Biological response determinants in HSV-tk + ganciclovir gene therapy for prostate cancer.

The limitations of current forms of prostate cancer therapy have driven researchers to search for new alternatives. Previously we showed cytopathic effect related to HSV-tk in prostate cancer. In this study we present initial results of a neoadjuvant HSV-tk gene therapy trial and address some of the potential mechanistic aspects of its effect in human tissues. We enrolled 23 men with clinically localized prostate cancer but high risk for recurrence in this Phase I-II trial. Intraprostatic viral injections (one to four) were followed by 2 weeks of ganciclovir and prostatectomy 2-4 weeks later. Toxicity was modest. Surgical specimens were embedded fully and whole-mount slides were imaged and analyzed for areas of cytopathic effect. The larger the tumor the greater the cytopathic effect. The effect also seems to be related to areas of high CAR expression. However, the number of injection sites did not influence effect. Local (CD8+ cells and macrophages) and systemic immune response (CD8+ and activated CD8+, IL-12) was increased in patients treated with HSV-tk. Increased apoptosis and decreased microvessel density were also noted in these patients. The results suggest a tumor-specific effect mediated by systemic and local immune response, antiangiogenic effect, and modulation of apoptosis.

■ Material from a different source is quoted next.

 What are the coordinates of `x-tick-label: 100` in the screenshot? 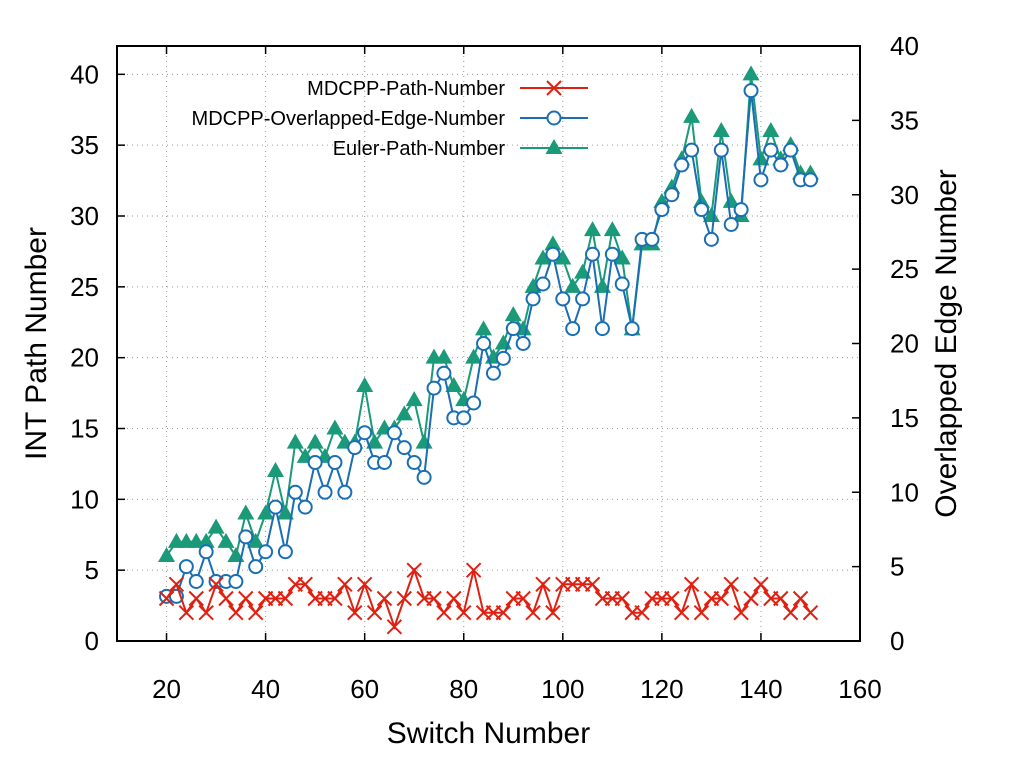 It's located at (562, 689).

Expanding the therapeutic index of radiation therapy by combining in situ gene therapy in the treatment of prostate cancer.

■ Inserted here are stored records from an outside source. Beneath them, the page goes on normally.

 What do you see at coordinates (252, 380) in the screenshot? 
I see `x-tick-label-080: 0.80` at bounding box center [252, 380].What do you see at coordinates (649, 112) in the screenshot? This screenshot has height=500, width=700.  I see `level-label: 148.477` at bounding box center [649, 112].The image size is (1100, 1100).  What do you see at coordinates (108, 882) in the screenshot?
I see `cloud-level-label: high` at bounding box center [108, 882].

The advances in radiotherapy (3D-CRT, IMRT) have enabled high doses of radiation to be delivered with the least possible associated toxicity. However, the persistence of cancer (local recurrence after radiotherapy) despite these increased doses as well as distant failure suggesting the existence of micro-metastases, especially in the case of higher risk disease, have underscored the need for continued improvement in treatment strategies to manage local and micro-metastatic disease as definitively as possible. This has prompted the idea that an increase in the therapeutic index of radiotherapy might be achieved by combining it with in situ gene therapy. The goal of these combinatorial therapies is to maximize the selective pressure against cancer cell growth while minimizing treatment-associated toxicity. Major efforts utilizing different gene therapy strategies have been employed in conjunction with radiotherapy. We reviewed our and other published clinical trials utilizing this combined radio-genetherapy approach including their associated pre-clinical in vitro and in vivo models. The use of in situ gene therapy as an adjuvant to radiation therapy dramatically reduced cell viability in vitro and tumor growth in vivo. No significant worsening of the toxicities normally observed in single-modality approaches were identified in Phase I/II clinical studies. Enhancement of both local and systemic T-cell activation was noted with this combined approach suggesting anti-tumor immunity. Early clinical outcome including biochemical and biopsy data was very promising. These results demonstrate the increased therapeutic efficacy achieved by combining in situ gene therapy with radiotherapy in the management of local prostate cancer. The combined approach maximizes tumor control, both local-regional and systemic through radio-genetherapy induced cytotoxicity and anti-tumor immunity.